Naively, the algorithm above runs in \(\mathcal{O}(N^2)\), far too slow for the given constraint of \(N \leq 200\;000\). However, what if we try a different order of looping \(i\) in the check function? Instead of looping \(i\) in the order \([l, l+1, l+2, .., r]\), we will loop \(i\) “outside-in”, in the order \([l, r, l+1, r-1, l+2, r-2, ...]\). As it turns out, this provides us with an \(\mathcal{O}(N \log N)\) algorithm, which is a dramatic improvement from what we thought would be \(\mathcal{O}(N^2)\)!

To prove this, consider the tree formed by our decisions for \(i\) for each \(i\) recursively chosen by check. This will be a binary tree, where the number of children in the left child is the size of the left side of our split \([l, i-1]\), and the number of children in the right child is the size of \([i+1, r]\). At each step of the algorithm, we are essentially “unmerging” a set of objects into the left and right children, giving each child the corresponding number of objects to its size. Note that this unmerging happens in a time complexity proportional to the size of the smaller child, by nature of us looping outside-in. However, considering the reverse process, this is exactly the process of small-to-large set merging, which is \(\mathcal{O}(N \log N)\)! Thus, we have obtained the correct complexity of our algorithm, and this problem is solved with barely any pain or book-code.
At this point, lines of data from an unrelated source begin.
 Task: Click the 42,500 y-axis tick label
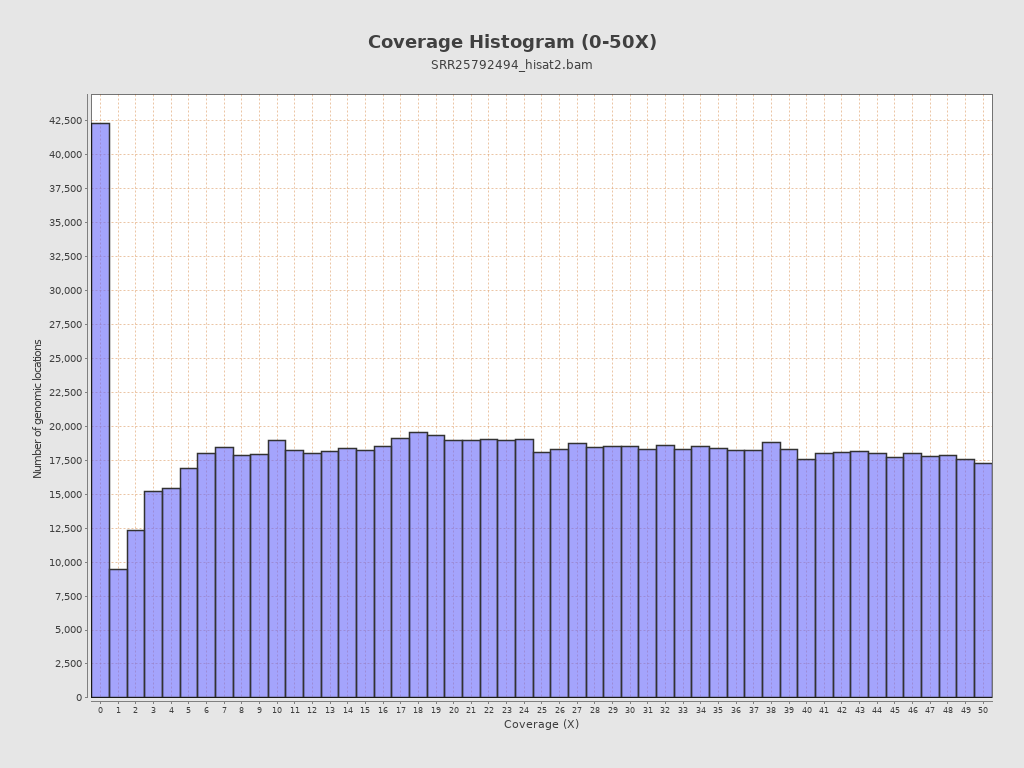pos(65,121)
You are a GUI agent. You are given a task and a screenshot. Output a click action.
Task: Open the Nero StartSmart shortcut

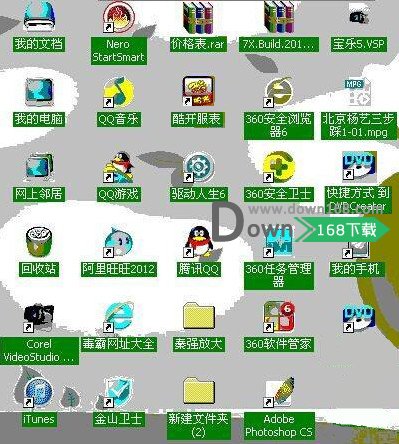(118, 17)
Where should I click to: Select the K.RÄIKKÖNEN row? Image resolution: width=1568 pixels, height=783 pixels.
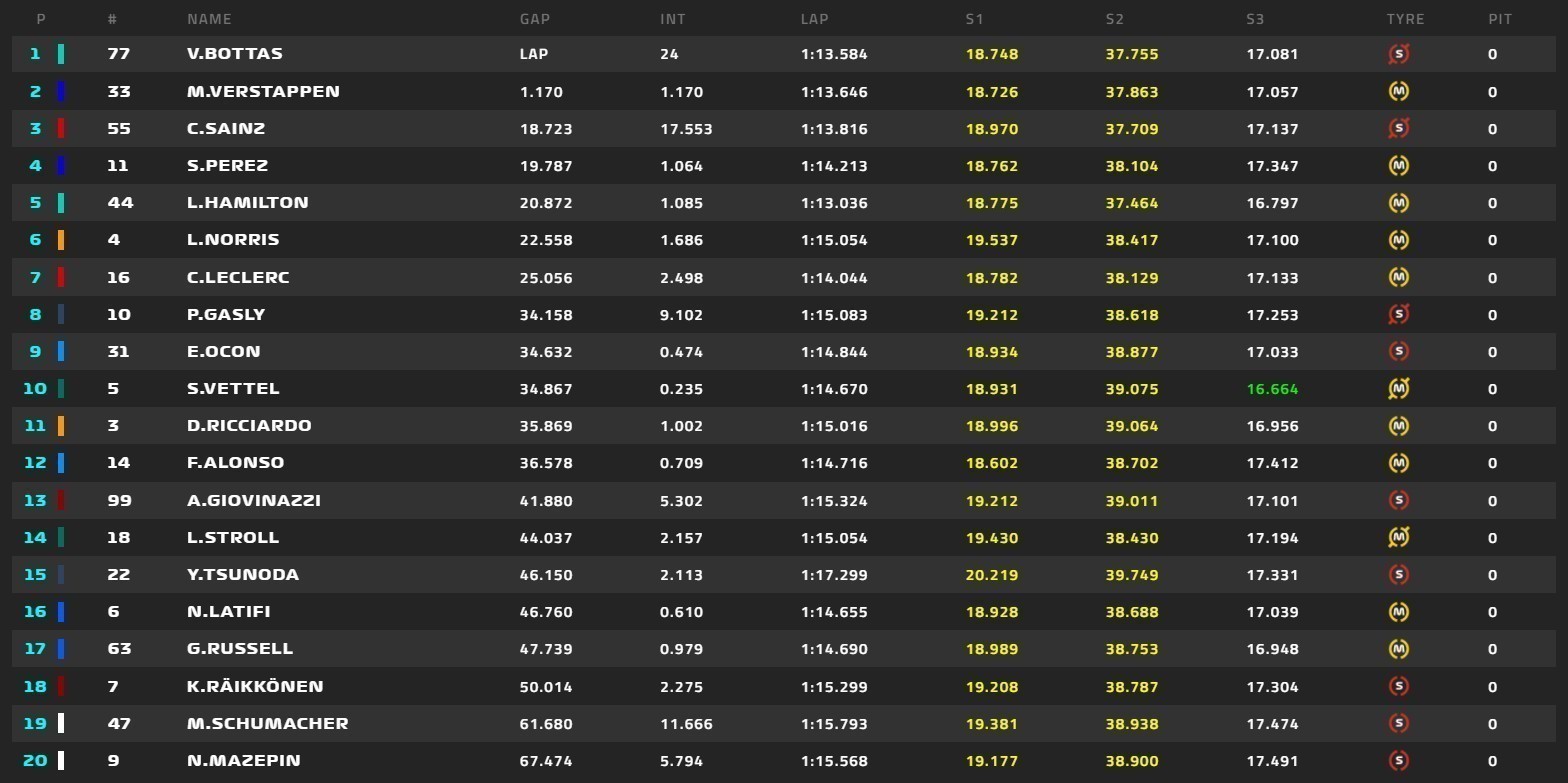(784, 686)
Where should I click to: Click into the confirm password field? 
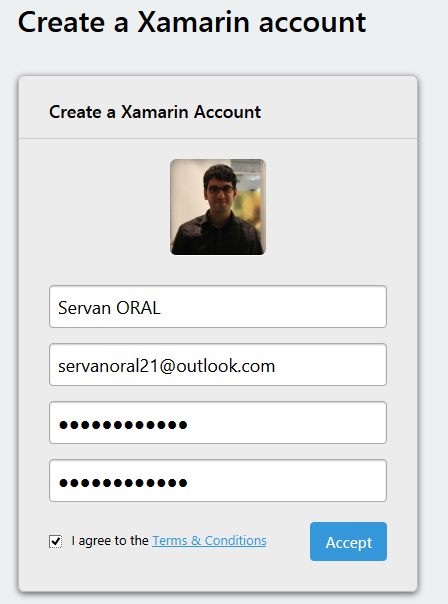pyautogui.click(x=218, y=480)
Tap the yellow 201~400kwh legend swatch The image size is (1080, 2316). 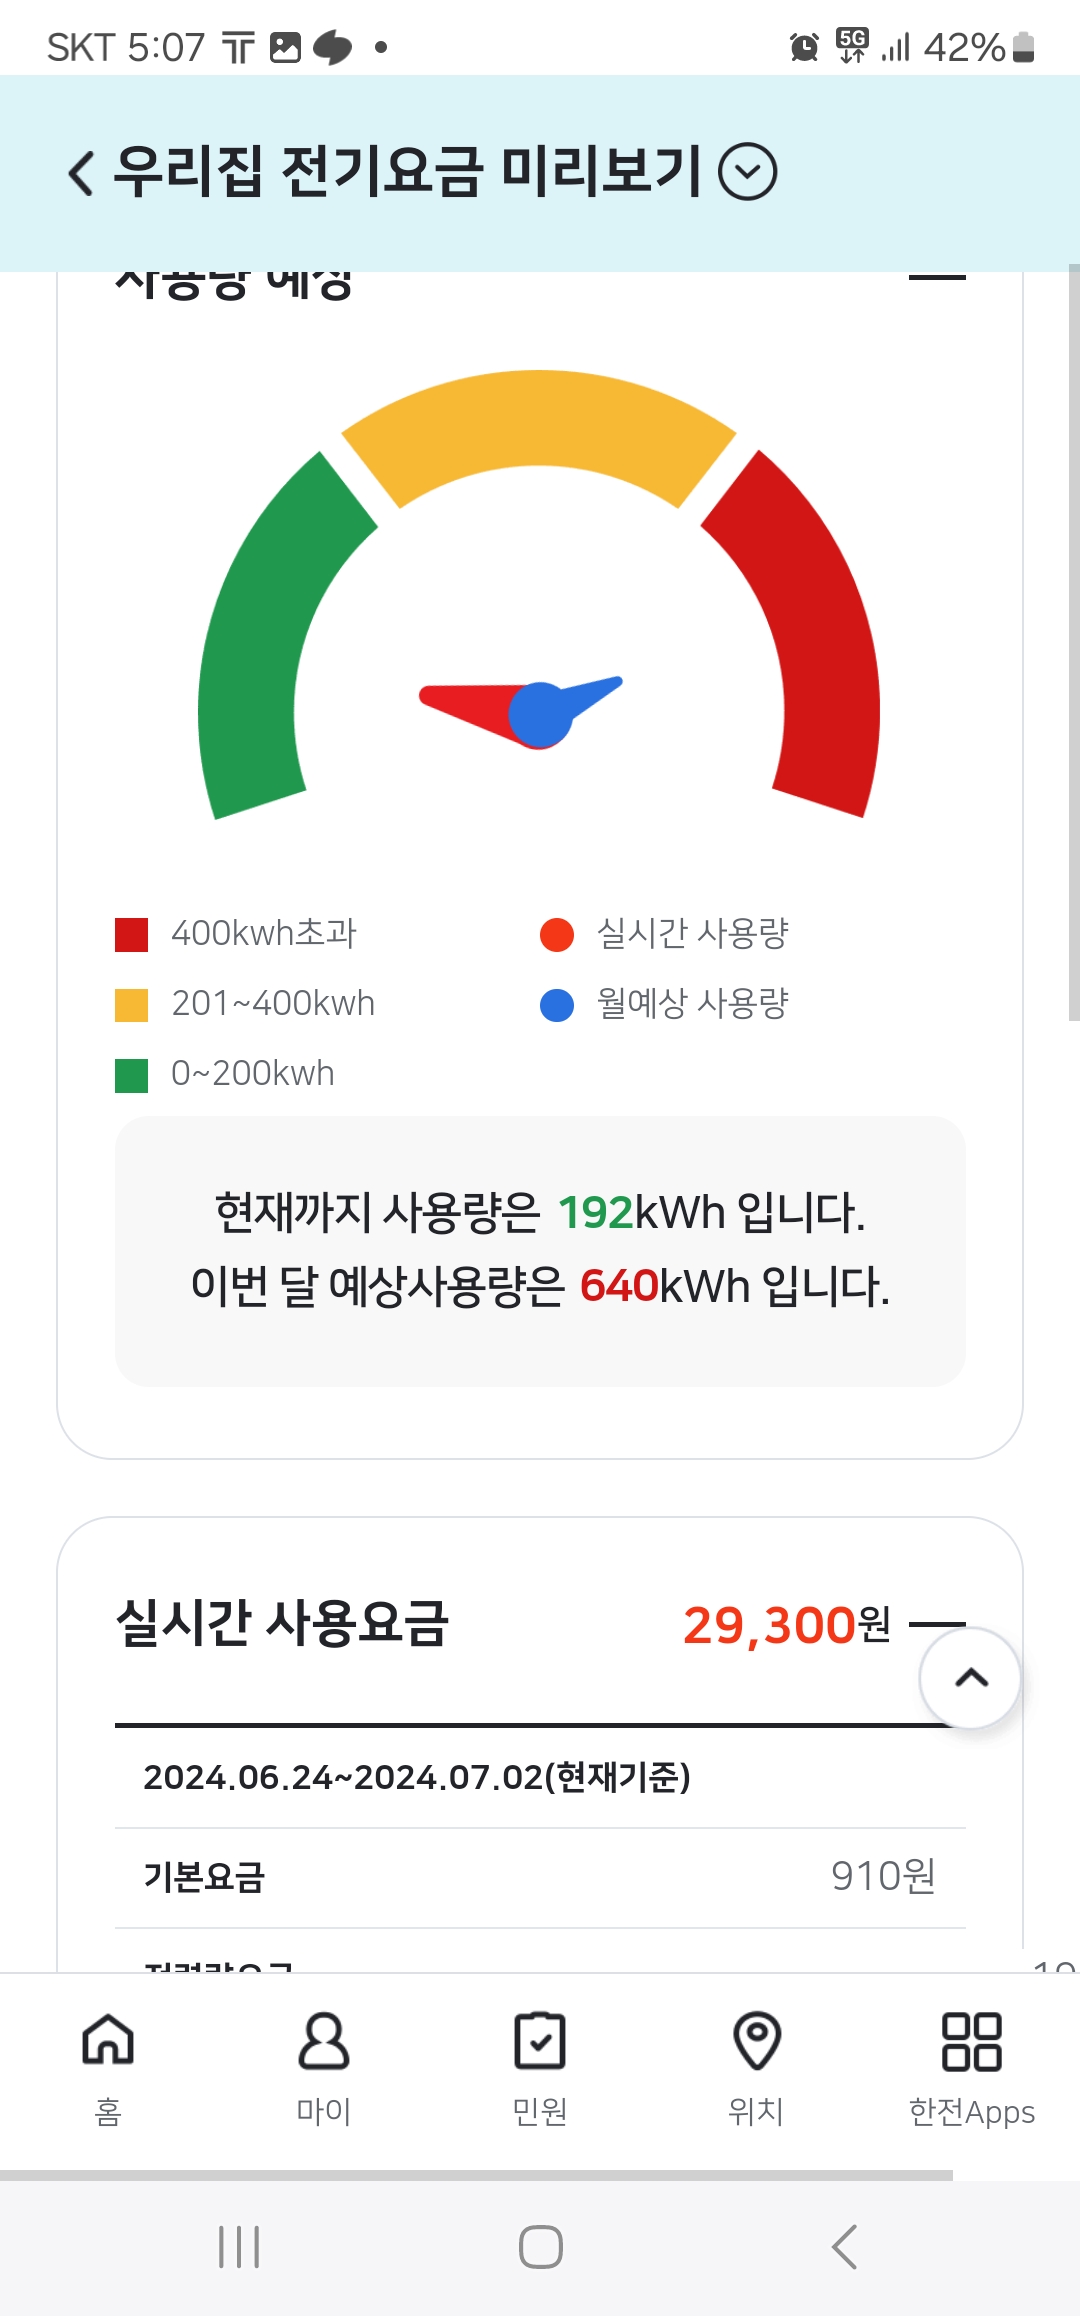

Below shows a C++ implementation of check, where lst and nxt store the index of the previous and next appearance of \(A_i\) respectively:

bool check(int l, int r) {
    if (l > r) return 1;
    for (int i = l, j = r; i <= j; i++, j--) {
        if (lst[i] < l && nxt[i] > r) return check(l, i - 1) && check(i + 1, r);
        if (lst[j] < l && nxt[j] > r) return check(l, j - 1) && check(j + 1, r);
    }
    return 0;
}

In conclusion, it may be worth the time to consider seemingly brute force solutions to some problems, as long as there is a merging or unmerging process that can happen proportional to the size of the smaller set, capitalizing on the small-to-large technique when it seems like the last thing one could do.